Figure-1 shows the schematic diagram of the circuit. This is an adjustable high current regulator circuit that the output voltage can be adjusted using a 5K potentiometer.

The 10R resistor defines the Turn-On time of the pass-transistor and by the way, it defines how much current should pass through the LM317 and MJ2955 [3, 4]. Based on this parameter, the power rate of the resistor must be calculated. 1N4007 is a protective diode and 270R resistor provides the necessary ADJ pin’s current. As mentioned earlier, the 5K potentiometer defines the output voltage. 1000uF, 10uF, and 100nF capacitors have been used to reduce noises. Don't forget to install the transistor on a big heatsink.

[A-2] Current Boosting Using an NPN Power Transistor (2N3055)

Figure-2 shows the schematic diagram of the circuit. The 10K resistor at the output draws a small amount of current to avoid the floating output and it helps to stabilize the output voltage. Here 2N3055 [5, 6] plays the role of pass-transistor also.

The schematic diagrams are simple, so I decided to implement them on a prototyping board to test and show the operation. I decided to test the figure 1 (MJ2955 boosting). It has been demonstrated in figure 3.

If you want to quickly design a PCB layout for the schematics, you can use the free SamacSys component libraries that follow industrial IPC footprint standards. To install the libraries, you can either manually download/install the libraries, or directly install them using the provided CAD plugins [7]. There is an option to purchase/compare the prices of the original components from authorized distributors as well.

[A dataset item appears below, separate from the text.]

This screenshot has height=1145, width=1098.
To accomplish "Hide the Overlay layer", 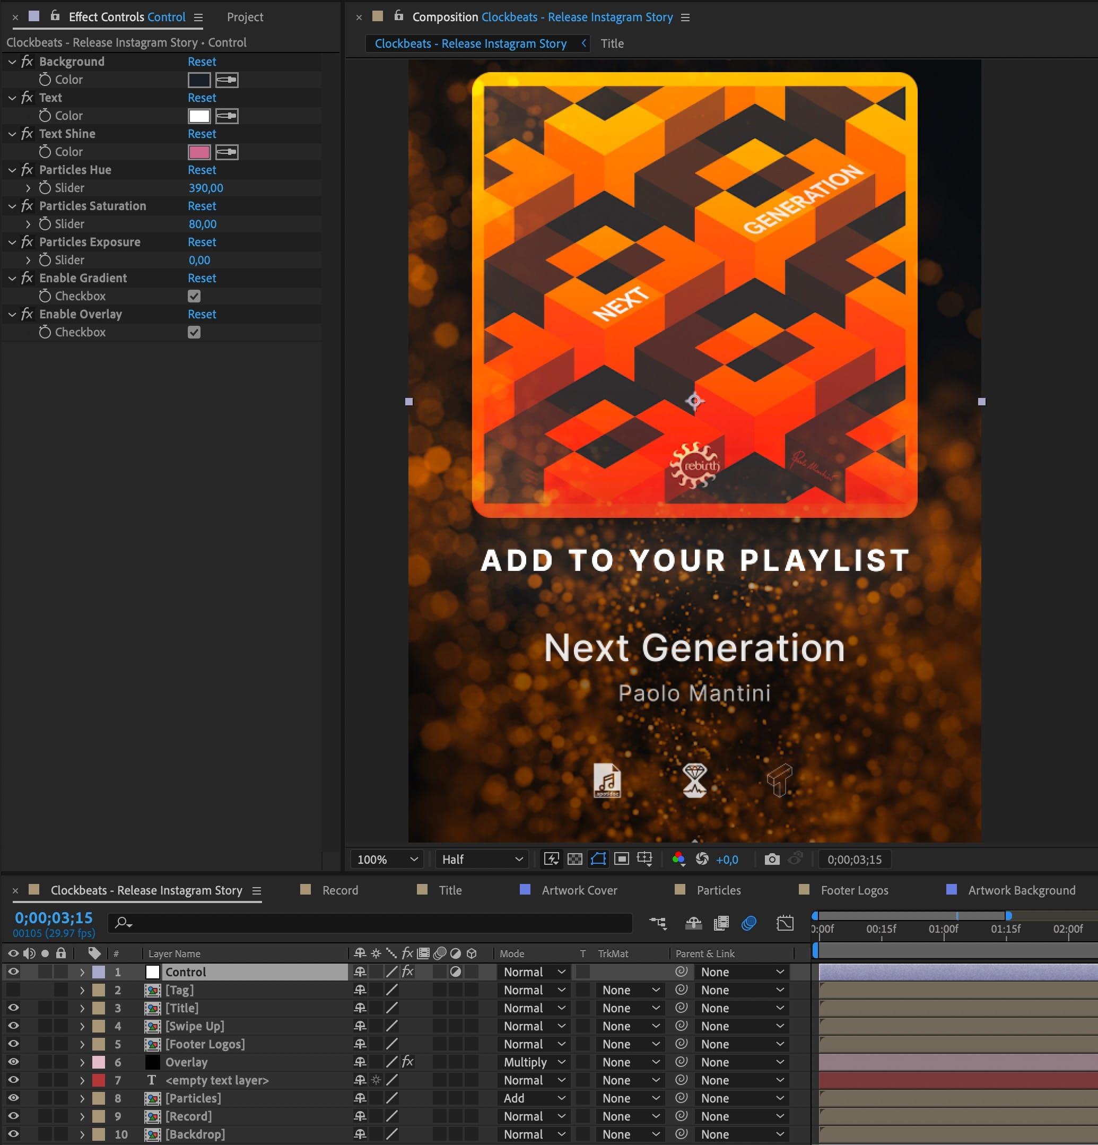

You can watch the complete test process in the video, however, I also put an oscilloscope captured image from the circuit output. I used the Siglent SDS1104X-E oscilloscope that offers a nice low noise front end. I intended to measure the possible output ripple of the circuit. Figure 4 shows the output noise/ripple of the MJ2955 current boosting circuit. The circuit has been built on the prototyping board and the oscilloscope's probe ground connection has been made through the ground lead, so these high-frequency noises are normal. If you plan to use any of these two circuits, design a proper PCB for it, then replace the probe's ground lead with a ground spring, then you can re-examine the output noises.